**What to do**
Set every entry below down once more, exactly as it stands, without images.
======
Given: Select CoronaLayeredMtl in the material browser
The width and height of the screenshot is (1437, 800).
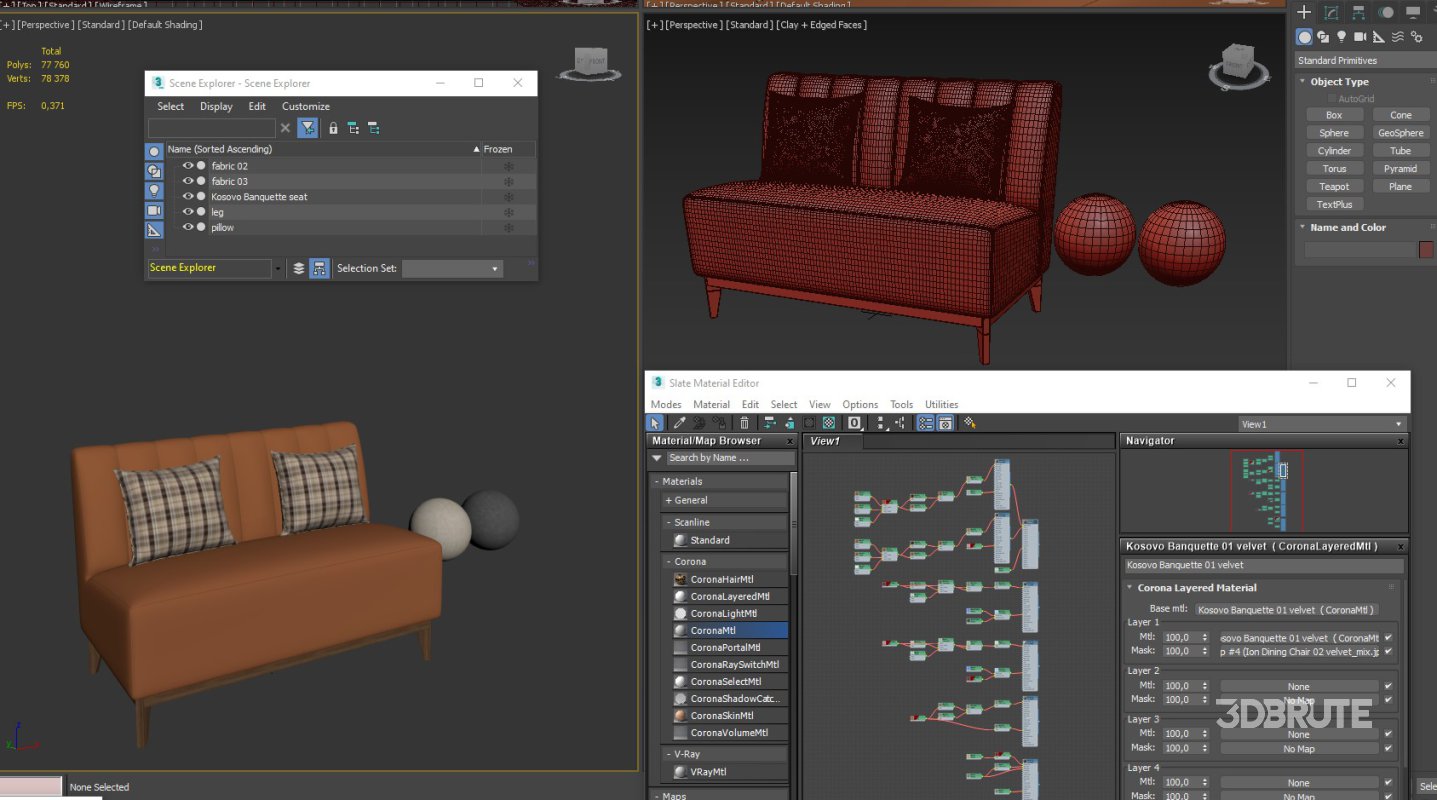Looking at the screenshot, I should 729,596.
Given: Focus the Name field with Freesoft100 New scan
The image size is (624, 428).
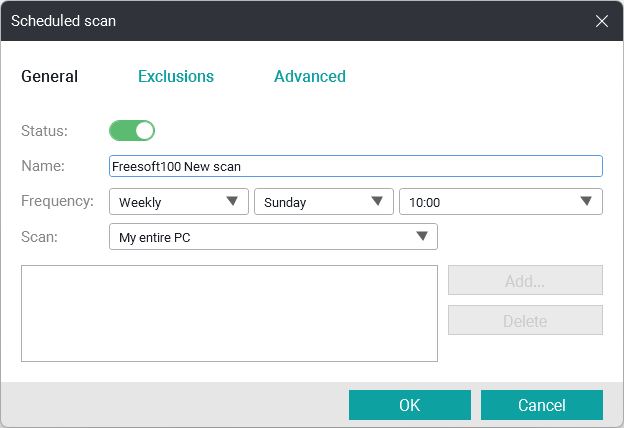Looking at the screenshot, I should pos(356,166).
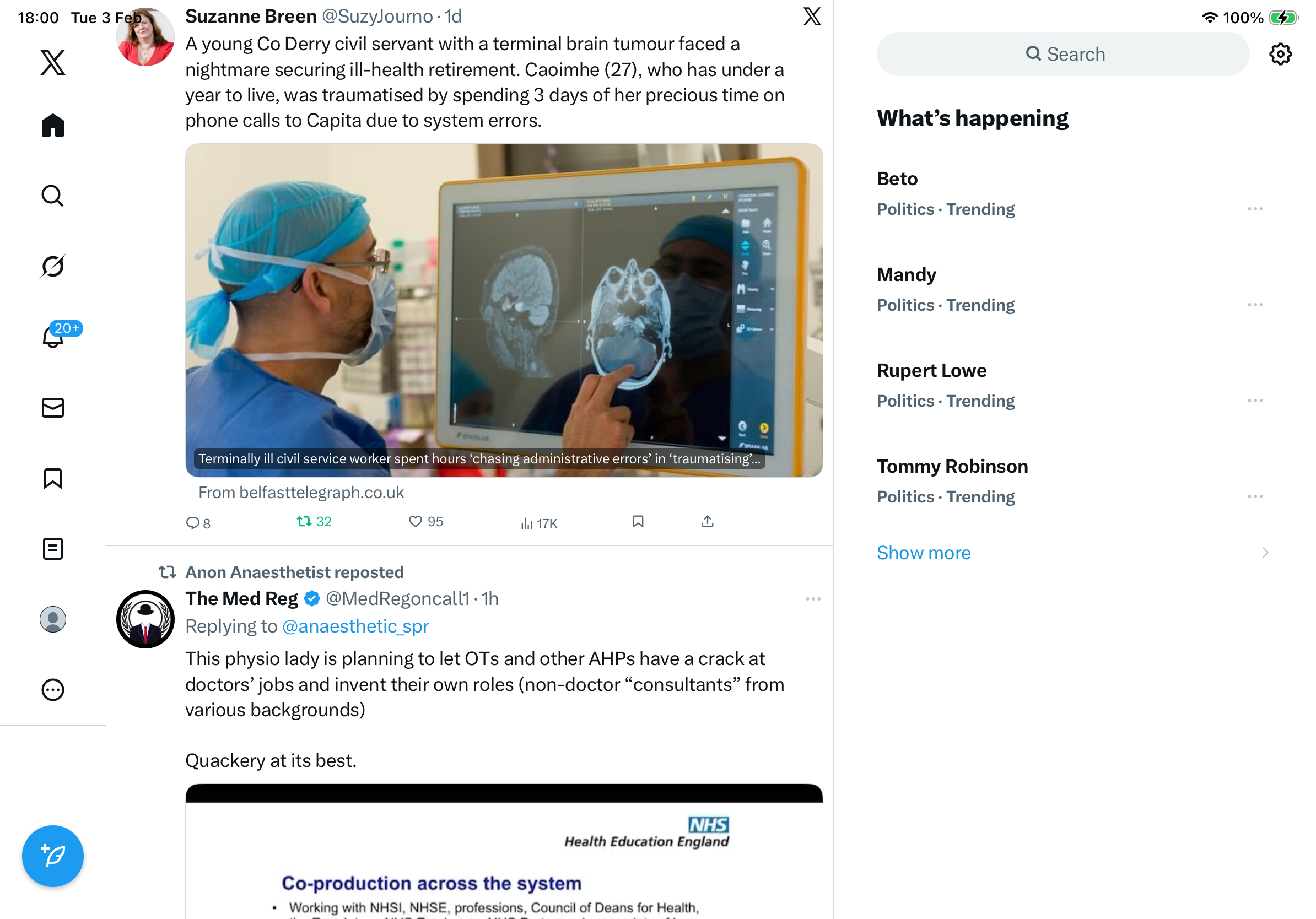
Task: Open Messages envelope icon
Action: click(x=53, y=407)
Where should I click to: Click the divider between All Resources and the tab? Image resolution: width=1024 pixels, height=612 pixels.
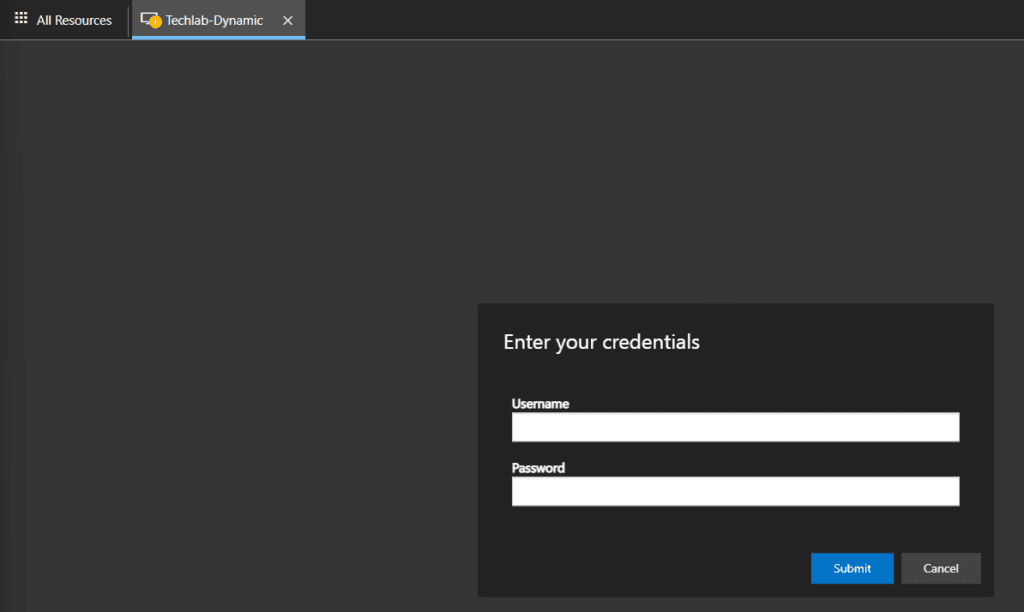(x=128, y=20)
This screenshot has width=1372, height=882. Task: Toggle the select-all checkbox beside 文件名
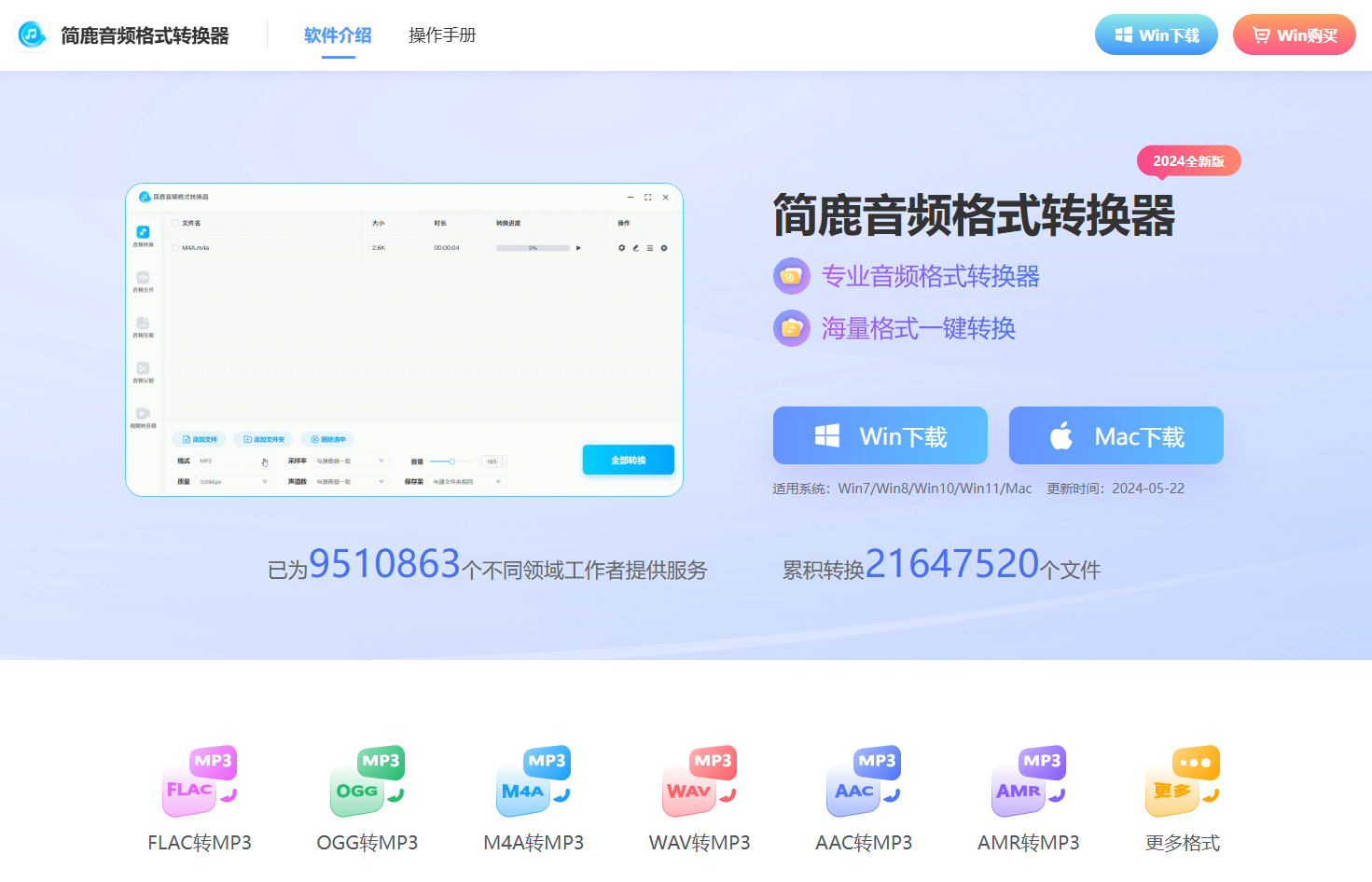point(174,223)
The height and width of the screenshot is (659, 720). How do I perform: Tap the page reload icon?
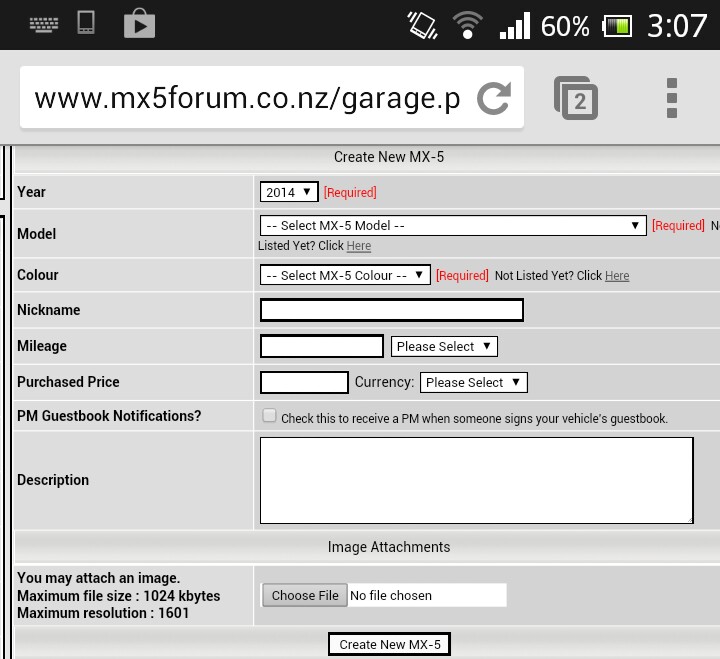[x=493, y=98]
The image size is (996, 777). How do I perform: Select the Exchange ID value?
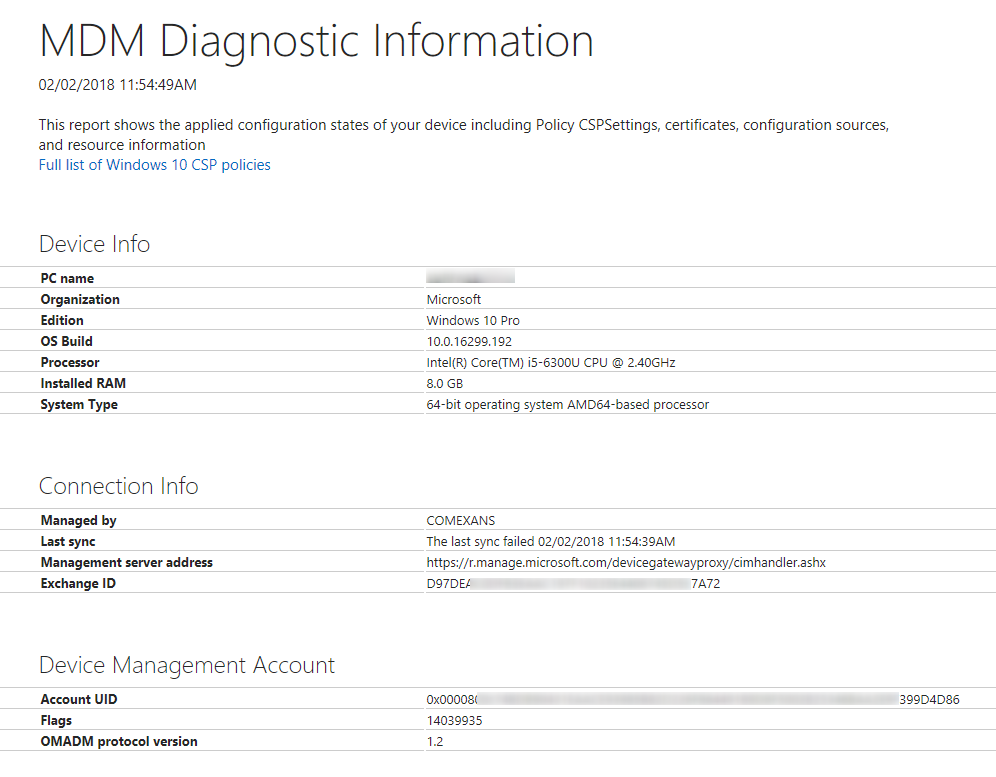(x=573, y=583)
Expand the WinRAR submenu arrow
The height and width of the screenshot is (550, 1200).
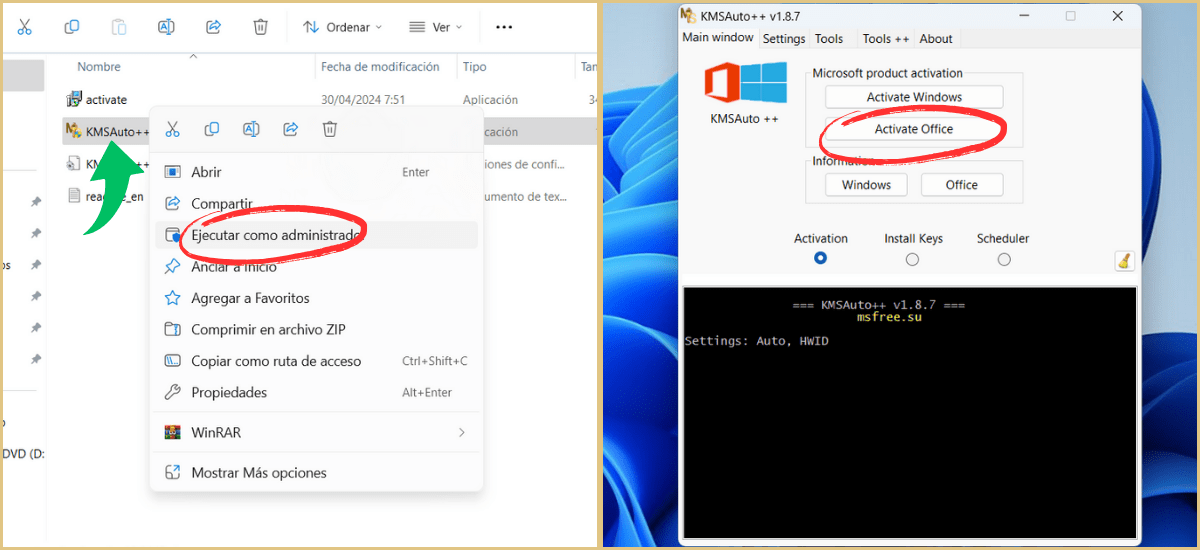click(461, 433)
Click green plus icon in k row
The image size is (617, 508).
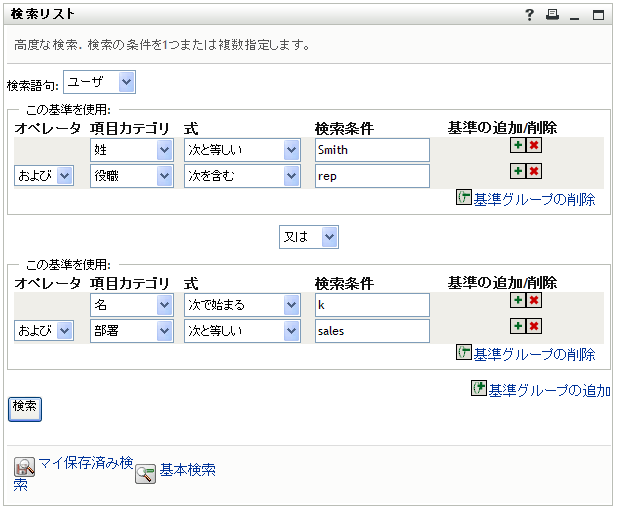517,300
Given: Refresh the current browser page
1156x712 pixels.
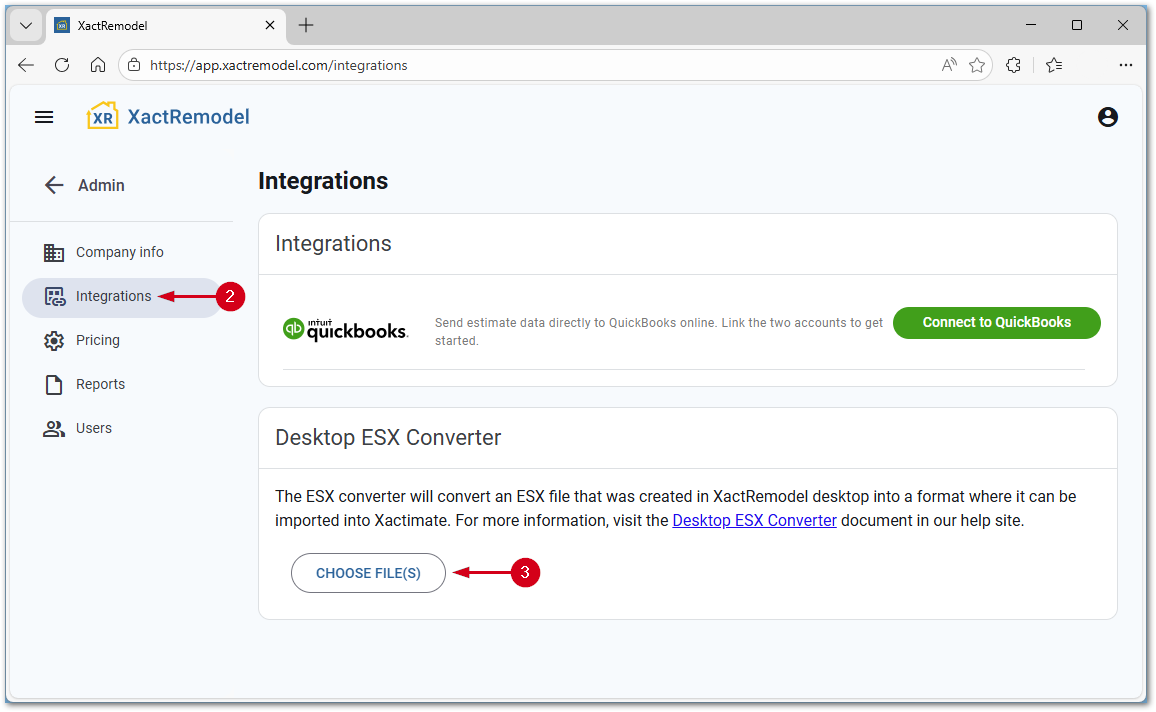Looking at the screenshot, I should (x=62, y=65).
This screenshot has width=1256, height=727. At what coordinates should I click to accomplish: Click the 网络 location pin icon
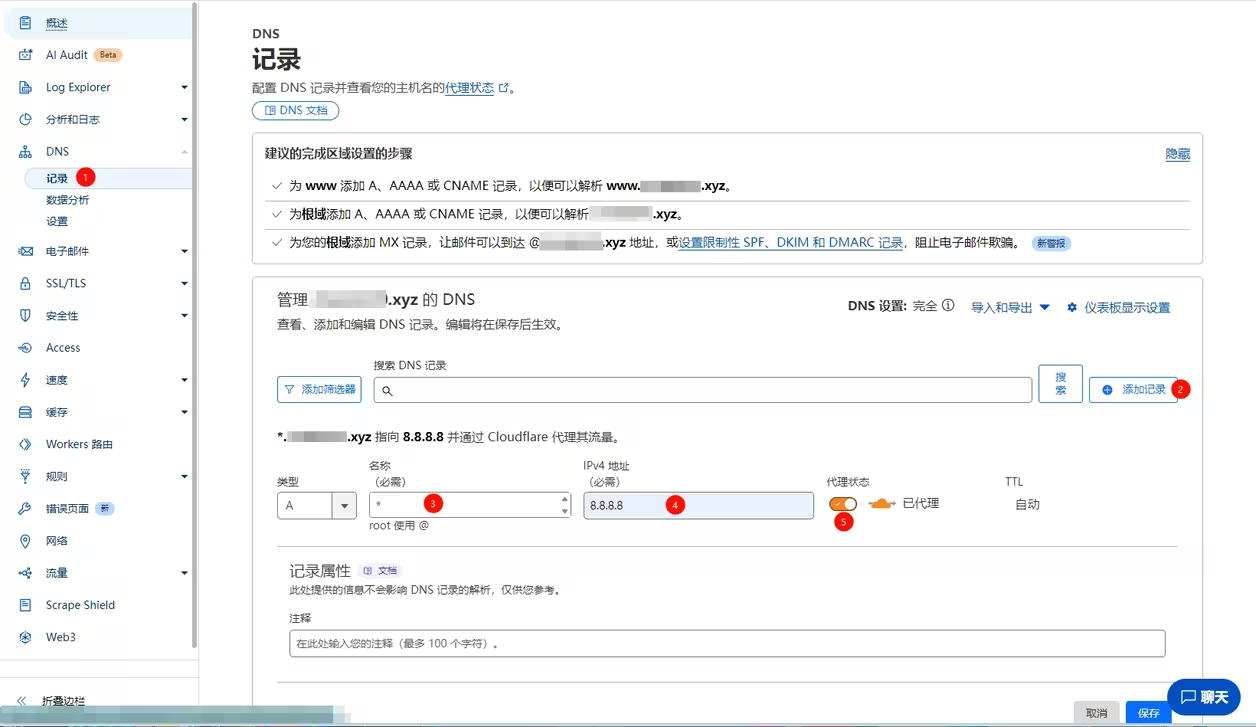tap(26, 541)
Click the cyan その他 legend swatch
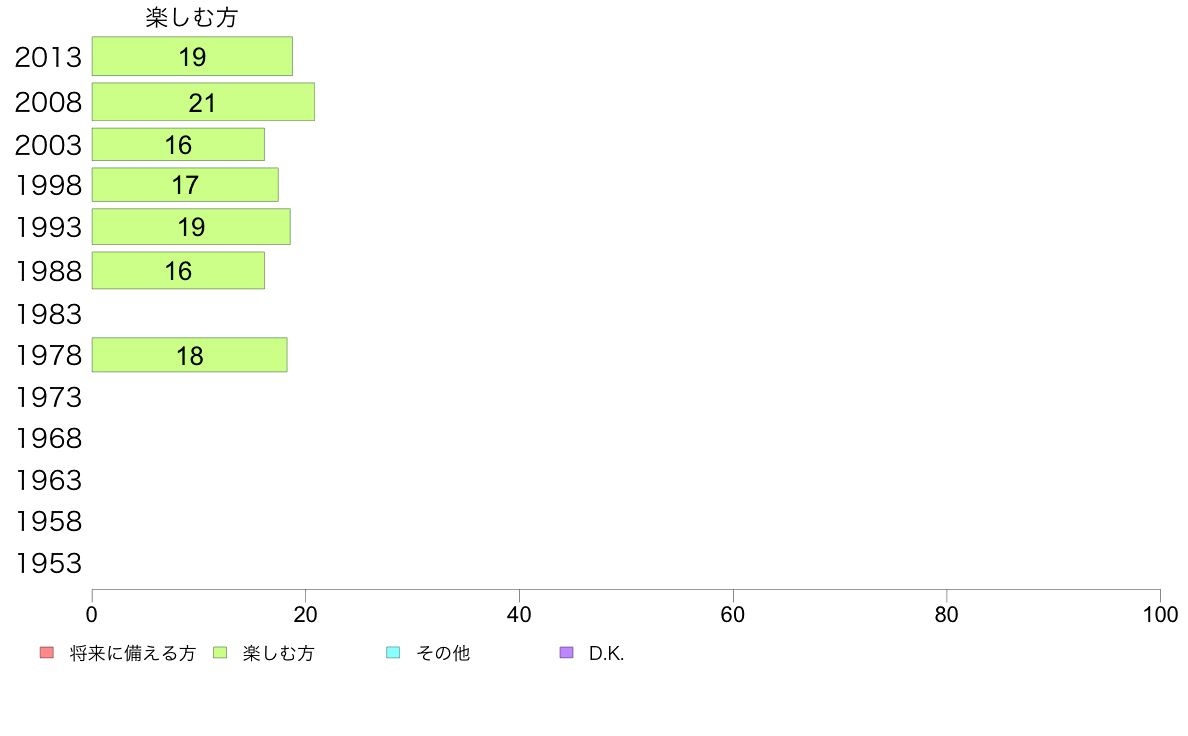Image resolution: width=1188 pixels, height=736 pixels. 393,653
======
**Result for this task**
Given: Select CoronaLayeredMtl in the material browser
The width and height of the screenshot is (1437, 800).
Looking at the screenshot, I should 729,596.
Given: Focus the Name field with Freesoft100 New scan
The image size is (624, 428).
Looking at the screenshot, I should pos(356,166).
Task: Open Messages envelope icon
Action: click(x=53, y=407)
Where should I click to: Click the divider between All Resources and the tab? Image resolution: width=1024 pixels, height=612 pixels.
(x=128, y=20)
This screenshot has width=1372, height=882. Task: Toggle the select-all checkbox beside 文件名
point(174,223)
The height and width of the screenshot is (659, 720). How do I perform: Tap the page reload icon?
[x=493, y=98]
The image size is (996, 777). How do I perform: Select the Exchange ID value?
(x=573, y=583)
Expand the WinRAR submenu arrow
The height and width of the screenshot is (550, 1200).
click(461, 433)
Click green plus icon in k row
The image size is (617, 508).
517,300
Given: Refresh the current browser page
1156x712 pixels.
Looking at the screenshot, I should (x=62, y=65).
This screenshot has width=1256, height=727. At what coordinates should I click to accomplish: Click the 网络 location pin icon
tap(26, 541)
Click the cyan その他 legend swatch
Image resolution: width=1188 pixels, height=736 pixels. 393,653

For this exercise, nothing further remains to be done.